Otherwise you can use e.g. OpenSSL to setup a TLS secured connection but there are plenty of things you can do wrong (e.g. not checking certificate validity).

Which language & libraries are you using for your project?

Sorry i forgot to mention, i'm using C++ with RakNet library.


I have read that passwords are usually stored in a salted hash form. The salt is also stored. When the server receives password from player it tries to hash it again and then compares it with stored hash. ... How do i send the password over the LAN / internet? Sending plain text isn't secure. What are the usual methods to send passwords? What are the usual methods to log in to games that require user name, password?

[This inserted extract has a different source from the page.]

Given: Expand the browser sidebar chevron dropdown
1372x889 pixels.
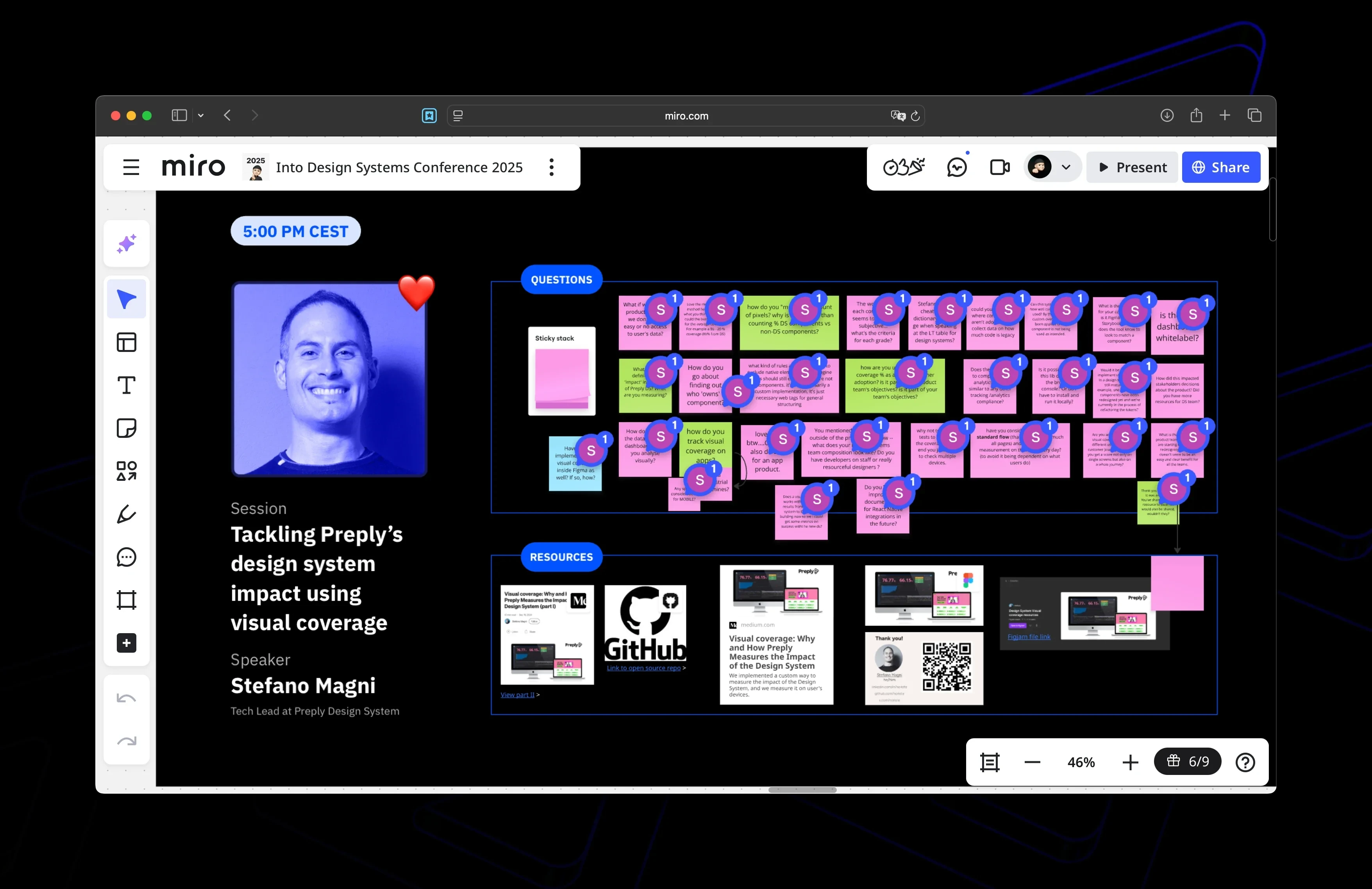Looking at the screenshot, I should pyautogui.click(x=201, y=115).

Yes about the salted hash. Never store the actual passwords, store a one-way hash of the password plus a salt. If you stored the password directly it would allow someone who steals the password file to have everyone's password, which is bad for hopefully obvious reasons. If you only stored the hash it may be possible for an attacker with the file to do some dictionary attacks and find passwords; adding a generated salt value unique to the account means even accounts with duplicate passwords will have different hashes, so extensive work is required for every password.

Security over a LAN is different than security over the public Internet. Between machines you can use a machine-level authentication such as Kerberos, which is the fundamental protocol behind Windows network authentication and domain security, as well as most unix-to-unix machine security.

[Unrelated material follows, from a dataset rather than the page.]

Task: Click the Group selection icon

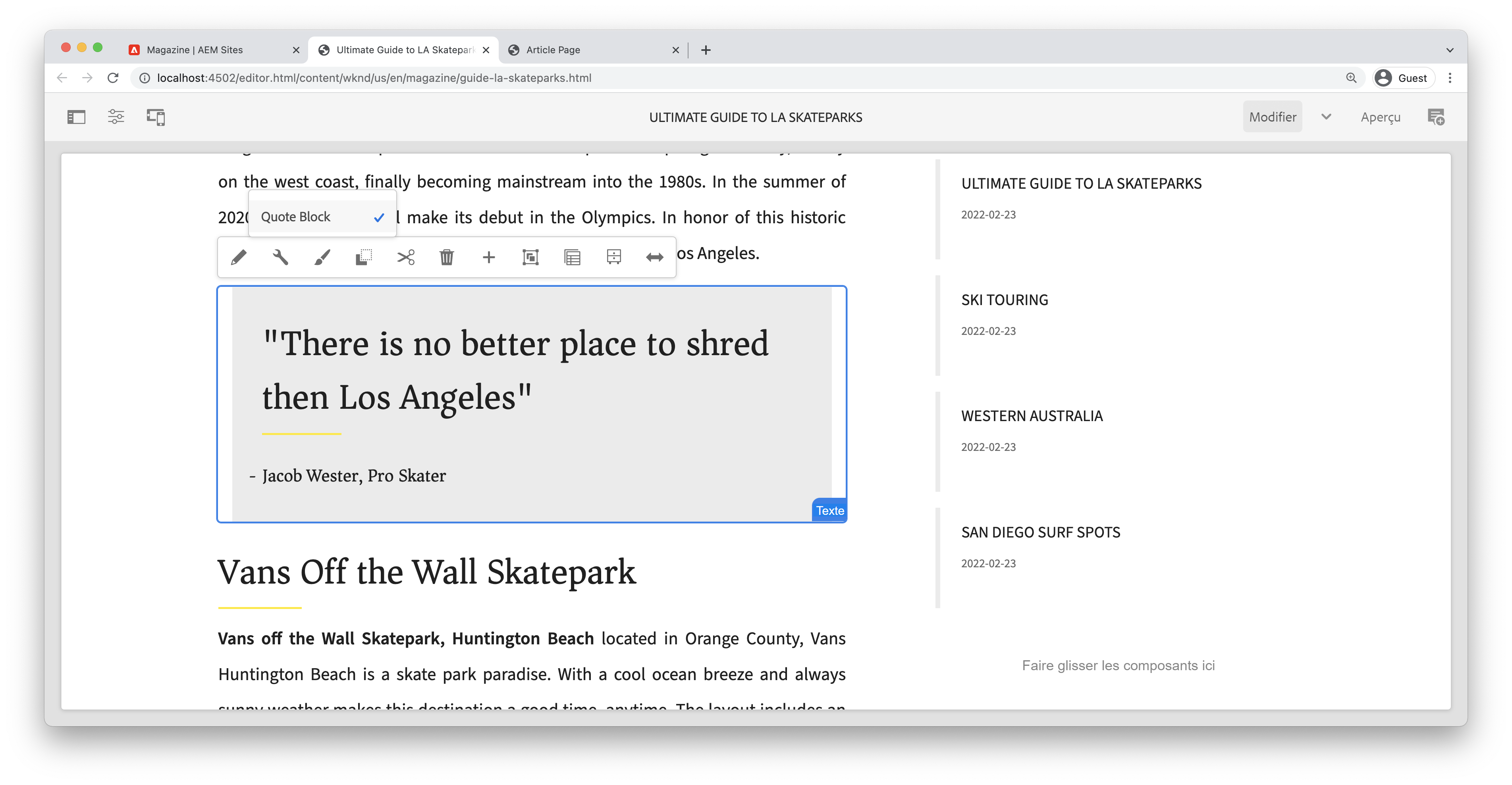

Across the public Internet (or as an added layer within your network) it is typical to establish a secure connection with TLS, get the username and password (stored as a salted hash) over the secure connection, and then shift to a session key. The session key can then be stored in something the user doesn't normally care about, such as a request header or a cookie. The server can do various tasks like invalidating a session key periodically, sending a new session key invisibly to the user, such as modifying the value stored in a cookie. If the key or the cookie expires and the user isn't active at the time, they must log in again. TLS provides protection against replay attacks, so an attacker cannot mindlessly replay a logon attempt they didn't participate in. (They can still connect on their own and record their own credentials, or run a MitM attack and record the credentials.)

Session keys are sometimes tied to specific IP addresses as another protection, allowing the server to potentially detect issues like stolen session keys or replay attacks.

I wrote an article for the Game Programming Gems book series about this. I based that article on a previous web post about it:
http://www.mindcontrol.org/~hplus/authentication.html

That page is still OK, but should probably be updated to say "you really shouldn't use challenge/response if you can avoid it because it requires storing plain text passwords securely, which is a really hard problem."
It should also be updated to say "use scrypt() as your password hash function, with a generation count that is 'current year minus 2005' or better" and if you can't use scrypt(), at least use bcrypt().
enum Bool { True, False, FileNotFound };

I wrote an article for the Game Programming Gems book series about this. I based that article on a previous web post about it:
http://www.mindcontrol.org/~hplus/authentication.html

That page is still OK, but should probably be updated to say "you really shouldn't use challenge/response if you can avoid it because it requires storing plain text passwords securely, which is a really hard problem."
It should also be updated to say "use scrypt() as your password hash function, with a generation count that is 'current year minus 2005' or better" and if you can't use scrypt(), at least use bcrypt().

Thanks for the link this is a good read and gives some really good insight into authentication and session management.